→ The task: Whenever a line below includes the word "Expand", copy that line.
═════ Record excerpts ═════
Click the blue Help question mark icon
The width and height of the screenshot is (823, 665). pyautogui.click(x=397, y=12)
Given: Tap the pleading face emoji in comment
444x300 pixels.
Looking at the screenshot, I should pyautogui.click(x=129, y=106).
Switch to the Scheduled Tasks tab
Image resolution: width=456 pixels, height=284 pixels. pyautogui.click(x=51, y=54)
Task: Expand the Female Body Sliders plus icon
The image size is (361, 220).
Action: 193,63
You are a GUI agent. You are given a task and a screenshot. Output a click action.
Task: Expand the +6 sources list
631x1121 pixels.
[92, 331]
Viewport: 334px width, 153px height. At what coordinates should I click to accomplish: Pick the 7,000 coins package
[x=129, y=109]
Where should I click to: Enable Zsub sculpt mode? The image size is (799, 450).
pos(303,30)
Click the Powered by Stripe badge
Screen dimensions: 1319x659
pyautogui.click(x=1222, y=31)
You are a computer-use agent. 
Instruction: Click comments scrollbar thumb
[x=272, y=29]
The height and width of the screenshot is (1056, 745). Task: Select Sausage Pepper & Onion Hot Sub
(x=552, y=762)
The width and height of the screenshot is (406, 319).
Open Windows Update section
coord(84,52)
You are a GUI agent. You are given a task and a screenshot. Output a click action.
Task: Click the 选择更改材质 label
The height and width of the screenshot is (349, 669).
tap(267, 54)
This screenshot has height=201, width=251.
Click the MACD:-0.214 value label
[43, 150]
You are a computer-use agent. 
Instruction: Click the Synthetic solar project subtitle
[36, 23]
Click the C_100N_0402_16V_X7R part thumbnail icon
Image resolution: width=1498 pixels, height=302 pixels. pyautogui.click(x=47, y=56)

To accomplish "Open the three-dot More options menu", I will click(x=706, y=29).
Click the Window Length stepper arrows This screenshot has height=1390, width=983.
═════
→ Solution for this problem:
Task: Expand the Female Body Sliders plus icon
Task: Expand the +6 sources list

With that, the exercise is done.